##### SOURCE DOCUMENT

Photo courtesy of David P. Whelan

Officials in Minnesota and other states have lamented President Donald Trump's decision to pull the U.S. out of the Paris climate accord, but a summary report issued last year by The Heartland Institute suggests the agreement may have been based on faulty science.

Forced reduction of greenhouse gas emission (GHG) to 90 percent below 1990 levels by 2050 would lead only to 4 percent less emissions than what is already is projected for that year, according to The Heartland Institute's report Climate Change Reconsidered II: Fossil Fuels.

"Most regulations aimed at reducing GHG emissions have costs that are hundreds and even thousands of times greater than their benefits," the report stated. "The global war on fossil fuels, which commenced in earnest in the 1980s and reached a fever pitch in the second decade of the twenty-first century, was never founded on sound science or economics."


The U.S. moved earlier this month to officially withdraw from the Paris climate accord, a 2015 United Nations agreement in which hundreds of nations agreed to reduce GHG in a bid to keep global temperatures from rising 2 degrees Celsius above pre-industrial levels. Minnesota and other states have pledged to continue working toward the Paris accord.  

Under the agreement, the United States' part in the global war on fossil fuels would have been to reduce its GHG by almost 30 percent below 2005 levels by 2025. That would be pointless because the science behind the agreement is not sound, according to the Heartland Institute's 29-page report.

"The authors of and contributors to Climate Change Reconsidered II: Fossil Fuels urge the world's policymakers to acknowledge this truth and end that war," the report said.

The report was compiled through the Nongovernmental International Panel on Climate Change, which was founded in 2003 to fact-check claims about global climate change. The 117 scientists, economists and other experts who worked on the report refuted the U.N.'s claims about the impacts of climate change.  

The summary report was released in October 2018 as an early look at the full 1,000-page report released in December at a climate science symposium during the United Nations Conference of the Parties in Katowice, Poland.

##########
##### DATA ROWS

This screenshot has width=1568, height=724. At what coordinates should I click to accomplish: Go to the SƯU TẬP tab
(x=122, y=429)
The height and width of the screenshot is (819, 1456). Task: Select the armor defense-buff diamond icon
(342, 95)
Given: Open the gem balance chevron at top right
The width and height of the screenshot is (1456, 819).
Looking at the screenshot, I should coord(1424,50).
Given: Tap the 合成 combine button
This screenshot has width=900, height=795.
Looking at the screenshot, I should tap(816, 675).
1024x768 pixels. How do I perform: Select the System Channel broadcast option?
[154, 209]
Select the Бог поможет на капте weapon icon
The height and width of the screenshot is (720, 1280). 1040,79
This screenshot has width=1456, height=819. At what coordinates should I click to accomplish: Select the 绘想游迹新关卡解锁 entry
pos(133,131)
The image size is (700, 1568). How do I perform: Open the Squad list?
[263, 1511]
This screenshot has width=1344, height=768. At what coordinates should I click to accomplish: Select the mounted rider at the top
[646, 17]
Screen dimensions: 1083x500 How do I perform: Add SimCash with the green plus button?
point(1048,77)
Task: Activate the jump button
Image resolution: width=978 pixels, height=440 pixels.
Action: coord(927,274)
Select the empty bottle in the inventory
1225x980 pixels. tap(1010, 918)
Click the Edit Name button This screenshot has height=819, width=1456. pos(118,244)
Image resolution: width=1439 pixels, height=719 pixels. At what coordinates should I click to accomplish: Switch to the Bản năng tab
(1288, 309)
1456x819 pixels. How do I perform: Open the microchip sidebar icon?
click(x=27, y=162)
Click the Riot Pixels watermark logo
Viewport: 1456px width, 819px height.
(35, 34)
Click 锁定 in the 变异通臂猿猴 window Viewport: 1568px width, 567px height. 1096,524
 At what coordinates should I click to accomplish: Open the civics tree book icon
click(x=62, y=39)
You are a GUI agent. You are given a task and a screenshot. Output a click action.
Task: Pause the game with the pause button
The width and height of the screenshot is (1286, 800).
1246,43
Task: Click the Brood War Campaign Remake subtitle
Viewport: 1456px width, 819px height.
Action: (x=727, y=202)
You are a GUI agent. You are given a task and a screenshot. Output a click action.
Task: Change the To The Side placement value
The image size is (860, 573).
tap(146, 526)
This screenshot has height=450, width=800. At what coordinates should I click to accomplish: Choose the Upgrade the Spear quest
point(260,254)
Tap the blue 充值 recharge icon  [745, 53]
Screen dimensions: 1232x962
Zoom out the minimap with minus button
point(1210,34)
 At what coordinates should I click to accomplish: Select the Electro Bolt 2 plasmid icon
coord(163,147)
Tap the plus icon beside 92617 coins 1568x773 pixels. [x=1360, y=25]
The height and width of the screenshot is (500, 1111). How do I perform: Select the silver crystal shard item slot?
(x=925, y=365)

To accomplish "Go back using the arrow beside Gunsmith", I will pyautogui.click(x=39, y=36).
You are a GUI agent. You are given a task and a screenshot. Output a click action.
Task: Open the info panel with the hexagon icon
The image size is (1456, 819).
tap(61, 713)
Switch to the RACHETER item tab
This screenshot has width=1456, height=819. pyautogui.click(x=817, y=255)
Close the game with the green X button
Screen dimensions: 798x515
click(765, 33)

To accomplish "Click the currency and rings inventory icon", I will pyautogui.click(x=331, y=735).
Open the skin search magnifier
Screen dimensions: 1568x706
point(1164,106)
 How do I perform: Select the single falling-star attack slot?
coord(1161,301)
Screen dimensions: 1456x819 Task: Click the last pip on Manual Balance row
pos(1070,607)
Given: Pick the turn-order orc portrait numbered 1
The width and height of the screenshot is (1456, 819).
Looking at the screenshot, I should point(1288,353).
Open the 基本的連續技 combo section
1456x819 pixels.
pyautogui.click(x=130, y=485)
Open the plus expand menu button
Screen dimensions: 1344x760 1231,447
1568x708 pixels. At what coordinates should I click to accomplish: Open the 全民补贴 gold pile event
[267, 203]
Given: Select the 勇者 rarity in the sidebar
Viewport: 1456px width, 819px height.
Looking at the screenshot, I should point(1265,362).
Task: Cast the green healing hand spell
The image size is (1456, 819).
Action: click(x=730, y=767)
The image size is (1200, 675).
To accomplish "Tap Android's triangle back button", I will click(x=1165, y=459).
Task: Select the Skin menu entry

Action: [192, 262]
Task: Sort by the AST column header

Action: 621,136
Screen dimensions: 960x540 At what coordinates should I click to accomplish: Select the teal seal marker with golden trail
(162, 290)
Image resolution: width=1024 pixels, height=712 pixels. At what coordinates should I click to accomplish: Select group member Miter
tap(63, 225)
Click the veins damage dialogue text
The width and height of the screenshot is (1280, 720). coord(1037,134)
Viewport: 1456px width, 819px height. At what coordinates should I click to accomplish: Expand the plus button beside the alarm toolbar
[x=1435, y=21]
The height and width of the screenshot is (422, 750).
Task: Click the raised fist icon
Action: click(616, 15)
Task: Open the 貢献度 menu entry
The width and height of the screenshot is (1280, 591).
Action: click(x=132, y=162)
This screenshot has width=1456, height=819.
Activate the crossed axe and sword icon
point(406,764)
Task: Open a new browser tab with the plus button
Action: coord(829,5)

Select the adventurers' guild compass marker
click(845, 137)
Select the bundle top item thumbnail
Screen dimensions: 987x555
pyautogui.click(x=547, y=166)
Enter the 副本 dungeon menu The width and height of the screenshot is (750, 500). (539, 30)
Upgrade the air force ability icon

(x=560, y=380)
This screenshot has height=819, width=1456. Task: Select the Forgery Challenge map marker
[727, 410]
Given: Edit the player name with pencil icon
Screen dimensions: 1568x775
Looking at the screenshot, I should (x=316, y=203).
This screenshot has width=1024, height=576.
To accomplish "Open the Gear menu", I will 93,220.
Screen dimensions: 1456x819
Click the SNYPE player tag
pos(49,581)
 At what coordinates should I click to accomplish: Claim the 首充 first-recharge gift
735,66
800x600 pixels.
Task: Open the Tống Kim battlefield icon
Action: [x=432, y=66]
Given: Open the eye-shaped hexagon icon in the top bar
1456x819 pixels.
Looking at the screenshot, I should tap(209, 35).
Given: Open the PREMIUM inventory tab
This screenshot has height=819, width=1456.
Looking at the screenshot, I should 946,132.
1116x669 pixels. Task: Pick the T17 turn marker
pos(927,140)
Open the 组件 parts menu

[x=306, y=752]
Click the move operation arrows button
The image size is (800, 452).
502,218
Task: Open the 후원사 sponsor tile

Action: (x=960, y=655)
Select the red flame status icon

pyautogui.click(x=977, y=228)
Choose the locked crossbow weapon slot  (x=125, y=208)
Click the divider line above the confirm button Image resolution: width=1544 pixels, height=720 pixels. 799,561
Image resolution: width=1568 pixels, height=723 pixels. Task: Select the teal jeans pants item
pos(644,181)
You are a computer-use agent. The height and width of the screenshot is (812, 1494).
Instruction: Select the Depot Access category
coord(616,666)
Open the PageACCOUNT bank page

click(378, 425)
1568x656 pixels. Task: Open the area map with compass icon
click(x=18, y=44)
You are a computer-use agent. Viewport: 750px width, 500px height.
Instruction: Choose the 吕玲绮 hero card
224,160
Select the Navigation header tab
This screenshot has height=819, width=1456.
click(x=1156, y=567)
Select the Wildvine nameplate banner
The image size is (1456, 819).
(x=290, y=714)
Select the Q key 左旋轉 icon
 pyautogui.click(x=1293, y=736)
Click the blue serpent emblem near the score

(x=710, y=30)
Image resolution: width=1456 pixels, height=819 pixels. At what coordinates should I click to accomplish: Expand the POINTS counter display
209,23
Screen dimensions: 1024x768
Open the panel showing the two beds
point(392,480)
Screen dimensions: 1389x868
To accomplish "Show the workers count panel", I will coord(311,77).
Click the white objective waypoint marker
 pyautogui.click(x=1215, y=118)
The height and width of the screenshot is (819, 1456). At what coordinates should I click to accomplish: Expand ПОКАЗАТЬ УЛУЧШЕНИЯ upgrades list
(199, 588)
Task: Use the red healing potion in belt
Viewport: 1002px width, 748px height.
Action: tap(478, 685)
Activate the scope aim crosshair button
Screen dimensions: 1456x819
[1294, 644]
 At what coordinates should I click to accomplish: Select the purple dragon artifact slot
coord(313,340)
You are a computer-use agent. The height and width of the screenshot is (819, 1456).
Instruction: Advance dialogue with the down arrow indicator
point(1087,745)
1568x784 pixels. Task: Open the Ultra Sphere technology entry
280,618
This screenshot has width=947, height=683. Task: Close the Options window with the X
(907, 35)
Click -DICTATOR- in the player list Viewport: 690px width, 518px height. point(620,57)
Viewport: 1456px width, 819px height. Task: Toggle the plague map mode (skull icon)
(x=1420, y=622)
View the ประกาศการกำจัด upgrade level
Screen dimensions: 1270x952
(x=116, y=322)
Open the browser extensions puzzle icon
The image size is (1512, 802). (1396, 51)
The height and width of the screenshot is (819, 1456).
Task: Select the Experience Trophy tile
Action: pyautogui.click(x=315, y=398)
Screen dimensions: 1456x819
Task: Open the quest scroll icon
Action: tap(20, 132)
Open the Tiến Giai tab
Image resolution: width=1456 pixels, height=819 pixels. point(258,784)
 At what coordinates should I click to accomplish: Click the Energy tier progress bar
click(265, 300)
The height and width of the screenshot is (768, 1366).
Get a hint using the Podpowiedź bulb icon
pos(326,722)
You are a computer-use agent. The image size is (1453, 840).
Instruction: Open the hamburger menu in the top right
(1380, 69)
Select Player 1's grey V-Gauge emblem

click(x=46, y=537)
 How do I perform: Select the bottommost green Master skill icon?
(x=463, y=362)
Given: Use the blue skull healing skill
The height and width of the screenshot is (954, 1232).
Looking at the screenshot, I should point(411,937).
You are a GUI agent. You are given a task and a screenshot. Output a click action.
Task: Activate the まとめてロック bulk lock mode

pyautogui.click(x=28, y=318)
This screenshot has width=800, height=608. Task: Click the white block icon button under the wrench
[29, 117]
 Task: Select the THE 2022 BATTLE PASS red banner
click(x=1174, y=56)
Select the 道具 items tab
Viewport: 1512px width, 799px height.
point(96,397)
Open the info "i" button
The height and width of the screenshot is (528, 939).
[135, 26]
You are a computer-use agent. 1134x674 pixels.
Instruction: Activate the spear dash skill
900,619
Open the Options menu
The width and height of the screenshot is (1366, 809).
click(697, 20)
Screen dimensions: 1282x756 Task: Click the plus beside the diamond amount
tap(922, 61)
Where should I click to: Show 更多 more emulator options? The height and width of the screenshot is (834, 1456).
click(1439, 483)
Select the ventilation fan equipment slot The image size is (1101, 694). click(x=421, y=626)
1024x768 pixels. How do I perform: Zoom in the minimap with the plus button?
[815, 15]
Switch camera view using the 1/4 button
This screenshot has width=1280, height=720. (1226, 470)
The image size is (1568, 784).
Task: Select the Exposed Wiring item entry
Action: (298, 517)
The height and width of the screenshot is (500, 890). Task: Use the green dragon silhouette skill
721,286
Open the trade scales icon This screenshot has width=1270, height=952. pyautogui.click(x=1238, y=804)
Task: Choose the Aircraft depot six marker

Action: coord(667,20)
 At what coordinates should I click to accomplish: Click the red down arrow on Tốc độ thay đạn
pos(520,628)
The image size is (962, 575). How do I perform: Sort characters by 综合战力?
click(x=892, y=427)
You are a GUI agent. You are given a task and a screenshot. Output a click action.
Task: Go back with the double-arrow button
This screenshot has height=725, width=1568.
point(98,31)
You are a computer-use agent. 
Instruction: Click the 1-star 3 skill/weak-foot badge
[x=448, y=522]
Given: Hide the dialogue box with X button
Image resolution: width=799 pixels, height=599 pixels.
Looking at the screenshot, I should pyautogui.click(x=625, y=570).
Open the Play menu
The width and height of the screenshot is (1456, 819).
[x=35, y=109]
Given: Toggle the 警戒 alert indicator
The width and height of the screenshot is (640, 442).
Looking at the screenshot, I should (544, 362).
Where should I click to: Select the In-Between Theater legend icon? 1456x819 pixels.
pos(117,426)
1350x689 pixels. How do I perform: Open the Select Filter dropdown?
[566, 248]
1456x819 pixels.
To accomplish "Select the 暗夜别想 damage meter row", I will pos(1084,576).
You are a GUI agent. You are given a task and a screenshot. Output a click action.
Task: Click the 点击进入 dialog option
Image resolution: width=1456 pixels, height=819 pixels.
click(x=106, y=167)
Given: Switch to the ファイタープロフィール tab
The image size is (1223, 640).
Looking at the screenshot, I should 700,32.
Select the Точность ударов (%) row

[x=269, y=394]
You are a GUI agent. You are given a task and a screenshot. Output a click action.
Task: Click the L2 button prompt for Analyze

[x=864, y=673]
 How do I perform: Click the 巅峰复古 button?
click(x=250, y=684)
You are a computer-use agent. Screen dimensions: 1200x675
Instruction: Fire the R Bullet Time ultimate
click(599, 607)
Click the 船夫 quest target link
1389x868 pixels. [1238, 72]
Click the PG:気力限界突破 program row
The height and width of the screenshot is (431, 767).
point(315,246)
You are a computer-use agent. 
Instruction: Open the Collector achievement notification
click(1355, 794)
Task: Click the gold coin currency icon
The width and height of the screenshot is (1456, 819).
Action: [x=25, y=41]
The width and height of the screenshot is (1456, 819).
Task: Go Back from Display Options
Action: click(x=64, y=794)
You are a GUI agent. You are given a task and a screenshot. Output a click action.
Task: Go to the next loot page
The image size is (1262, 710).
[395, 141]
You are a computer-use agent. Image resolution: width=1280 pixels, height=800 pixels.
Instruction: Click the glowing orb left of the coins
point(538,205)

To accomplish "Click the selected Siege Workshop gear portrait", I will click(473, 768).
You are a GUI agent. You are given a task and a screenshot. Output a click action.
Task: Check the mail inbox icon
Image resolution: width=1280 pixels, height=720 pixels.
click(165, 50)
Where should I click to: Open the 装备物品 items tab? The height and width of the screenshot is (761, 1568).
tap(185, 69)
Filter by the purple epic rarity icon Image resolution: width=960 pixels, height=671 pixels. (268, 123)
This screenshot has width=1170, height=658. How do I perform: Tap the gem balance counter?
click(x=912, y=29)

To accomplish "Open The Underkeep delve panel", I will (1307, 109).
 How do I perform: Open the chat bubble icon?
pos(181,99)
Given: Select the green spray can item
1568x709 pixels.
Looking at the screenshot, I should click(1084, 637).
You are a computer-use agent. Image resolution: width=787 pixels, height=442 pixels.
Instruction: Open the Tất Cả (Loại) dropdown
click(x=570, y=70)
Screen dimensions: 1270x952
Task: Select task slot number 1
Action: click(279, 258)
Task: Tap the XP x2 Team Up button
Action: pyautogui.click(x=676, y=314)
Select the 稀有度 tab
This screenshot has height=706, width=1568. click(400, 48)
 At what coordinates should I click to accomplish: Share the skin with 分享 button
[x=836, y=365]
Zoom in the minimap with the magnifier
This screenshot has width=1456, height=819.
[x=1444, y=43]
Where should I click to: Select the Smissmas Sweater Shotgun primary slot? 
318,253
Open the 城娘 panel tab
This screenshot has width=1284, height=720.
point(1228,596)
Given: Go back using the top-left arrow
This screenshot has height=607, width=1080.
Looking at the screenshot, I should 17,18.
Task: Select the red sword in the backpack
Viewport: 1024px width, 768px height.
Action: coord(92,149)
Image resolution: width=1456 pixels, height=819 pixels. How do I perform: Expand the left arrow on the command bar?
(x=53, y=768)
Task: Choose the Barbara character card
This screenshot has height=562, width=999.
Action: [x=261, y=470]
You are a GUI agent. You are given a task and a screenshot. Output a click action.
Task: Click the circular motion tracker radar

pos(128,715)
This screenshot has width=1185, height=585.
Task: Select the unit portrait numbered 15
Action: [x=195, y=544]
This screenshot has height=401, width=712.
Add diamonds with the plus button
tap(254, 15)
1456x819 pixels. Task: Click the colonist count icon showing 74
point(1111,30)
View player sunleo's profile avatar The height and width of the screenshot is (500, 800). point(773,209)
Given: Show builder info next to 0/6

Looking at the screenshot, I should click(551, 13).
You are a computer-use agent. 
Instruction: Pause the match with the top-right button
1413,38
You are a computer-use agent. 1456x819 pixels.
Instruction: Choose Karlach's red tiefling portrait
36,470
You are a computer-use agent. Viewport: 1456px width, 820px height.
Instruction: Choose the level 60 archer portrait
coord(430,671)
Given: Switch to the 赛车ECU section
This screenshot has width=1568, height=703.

##########

WHAT TO DO:
**a)** Answer these questions using the article on the Paris climate accord:
(i) In what year was the Nongovernmental International Panel on Climate Change founded?
(ii) How many pages long is the Heartland Institute's summary report?
(iii) In what city was the full report released?
**b)** Retype the stretch of the Paris accord article from "Officials in Minnesota" through "II: Fossil Fuels." without changing a character.

ANSWER SET:
**a)**
(i) 2003
(ii) 29 pages
(iii) Katowice, Poland

**b)**
Officials in Minnesota and other states have lamented President Donald Trump's decision to pull the U.S. out of the Paris climate accord, but a summary report issued last year by The Heartland Institute suggests the agreement may have been based on faulty science.

Forced reduction of greenhouse gas emission (GHG) to 90 percent below 1990 levels by 2050 would lead only to 4 percent less emissions than what is already is projected for that year, according to The Heartland Institute's report Climate Change Reconsidered II: Fossil Fuels.